CVE-2025-34328 is a critical remote code execution vulnerability affecting AudioCodes Fax Server and Auto-Attendant IVR appliances up to version 2.6.23. The root cause is an unrestricted file upload vulnerability (CWE-434) in the web administration component called F2MAdmin. Specifically, the ajaxScript.php endpoint exposes a saveScript action that allows unauthenticated attackers to upload arbitrary files to the server. These files are saved under the privileges of the web service account, which runs as NT AUTHORITY\SYSTEM on Windows deployments, granting full system-level control. Because the uploaded files reside in a web-accessible directory, attackers can execute malicious scripts remotely without any authentication or user interaction. The vulnerability is severe due to the combination of unauthenticated access, high privilege execution context, and the ability to execute arbitrary code remotely. The CVSS 4.0 vector reflects these factors with network attack vector, no required privileges or user interaction, and high impact on confidentiality, integrity, and availability. No patches or exploit code are currently publicly available, but the risk is substantial given the critical nature of the flaw and the widespread use of AudioCodes appliances in enterprise telephony environments.
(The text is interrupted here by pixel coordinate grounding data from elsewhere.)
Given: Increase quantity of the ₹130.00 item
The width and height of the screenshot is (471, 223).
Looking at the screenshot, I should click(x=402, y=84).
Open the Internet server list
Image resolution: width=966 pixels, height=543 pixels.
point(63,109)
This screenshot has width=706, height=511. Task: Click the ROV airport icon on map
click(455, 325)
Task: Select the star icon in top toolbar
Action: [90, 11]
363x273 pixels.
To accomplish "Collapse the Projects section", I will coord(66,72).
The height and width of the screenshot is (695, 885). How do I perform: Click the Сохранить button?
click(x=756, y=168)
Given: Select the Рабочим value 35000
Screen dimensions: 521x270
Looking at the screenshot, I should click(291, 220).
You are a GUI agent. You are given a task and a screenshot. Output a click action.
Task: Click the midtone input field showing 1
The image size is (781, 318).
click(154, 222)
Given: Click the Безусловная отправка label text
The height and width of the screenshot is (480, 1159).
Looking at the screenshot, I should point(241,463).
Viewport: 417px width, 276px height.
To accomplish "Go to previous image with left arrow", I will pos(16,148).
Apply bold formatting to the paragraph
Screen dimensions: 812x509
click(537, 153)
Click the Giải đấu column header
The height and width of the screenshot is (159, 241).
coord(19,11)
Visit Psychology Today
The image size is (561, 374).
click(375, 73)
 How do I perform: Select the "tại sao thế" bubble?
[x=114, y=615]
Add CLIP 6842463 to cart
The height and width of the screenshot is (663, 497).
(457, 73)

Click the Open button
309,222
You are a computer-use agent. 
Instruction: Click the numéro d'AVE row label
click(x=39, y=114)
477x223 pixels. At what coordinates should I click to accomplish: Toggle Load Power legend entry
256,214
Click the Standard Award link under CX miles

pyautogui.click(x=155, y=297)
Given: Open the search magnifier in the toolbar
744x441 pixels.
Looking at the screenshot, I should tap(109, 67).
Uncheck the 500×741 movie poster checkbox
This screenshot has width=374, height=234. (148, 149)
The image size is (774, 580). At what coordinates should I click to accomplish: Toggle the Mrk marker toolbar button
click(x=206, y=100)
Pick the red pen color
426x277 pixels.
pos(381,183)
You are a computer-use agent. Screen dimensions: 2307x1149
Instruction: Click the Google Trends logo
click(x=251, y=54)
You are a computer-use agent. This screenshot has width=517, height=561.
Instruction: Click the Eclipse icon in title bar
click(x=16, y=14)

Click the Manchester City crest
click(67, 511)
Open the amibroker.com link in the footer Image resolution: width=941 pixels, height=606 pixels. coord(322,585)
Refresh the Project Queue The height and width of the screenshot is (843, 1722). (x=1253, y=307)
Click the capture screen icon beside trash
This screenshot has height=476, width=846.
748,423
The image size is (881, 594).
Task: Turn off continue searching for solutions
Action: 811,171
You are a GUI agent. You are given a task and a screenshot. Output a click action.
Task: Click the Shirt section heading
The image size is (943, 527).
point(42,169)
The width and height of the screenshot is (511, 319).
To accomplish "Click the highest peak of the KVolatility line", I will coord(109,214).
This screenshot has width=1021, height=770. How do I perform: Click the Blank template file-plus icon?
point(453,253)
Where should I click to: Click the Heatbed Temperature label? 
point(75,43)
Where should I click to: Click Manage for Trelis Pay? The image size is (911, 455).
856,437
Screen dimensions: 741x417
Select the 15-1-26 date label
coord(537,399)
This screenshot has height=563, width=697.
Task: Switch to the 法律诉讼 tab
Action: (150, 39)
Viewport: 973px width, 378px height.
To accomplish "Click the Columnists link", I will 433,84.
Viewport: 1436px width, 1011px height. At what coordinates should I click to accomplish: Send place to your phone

For European organizations, the impact of this vulnerability is significant. AudioCodes appliances are commonly deployed in telecommunications infrastructure, enterprise voice systems, and unified communications environments. Exploitation could lead to complete system compromise, allowing attackers to intercept or manipulate voice communications, disrupt fax and IVR services, or use the compromised appliance as a foothold for lateral movement within corporate networks. This could result in data breaches, service outages, and reputational damage. Critical sectors such as finance, government, healthcare, and telecommunications in Europe rely heavily on secure voice infrastructure, making them prime targets. The ability to execute code as SYSTEM without authentication amplifies the threat, potentially enabling ransomware deployment or espionage activities. The lack of known exploits in the wild suggests a window for proactive defense, but also a risk that attackers may develop exploits rapidly given the high severity.

1. Immediately restrict network access to the AudioCodes Fax/IVR appliance management interfaces, ideally limiting access to trusted internal IPs or via VPN. 2. Monitor web server logs and file directories for unusual file uploads or execution attempts, focusing on the ajaxScript.php endpoint and web-accessible directories. 3. Implement web application firewalls (WAF) with rules to detect and block suspicious file upload patterns targeting this endpoint. 4. Apply vendor patches or updates as soon as they become available; if no patch exists yet, consider temporary compensating controls such as disabling the vulnerable web administration component or isolating the appliance from untrusted networks. 5. Conduct thorough audits of existing appliances to identify any signs of compromise or unauthorized file uploads. 6. Employ network segmentation to limit the appliance’s access to critical internal systems and data. 7. Educate IT and security teams about this vulnerability to ensure rapid detection and response to any exploitation attempts.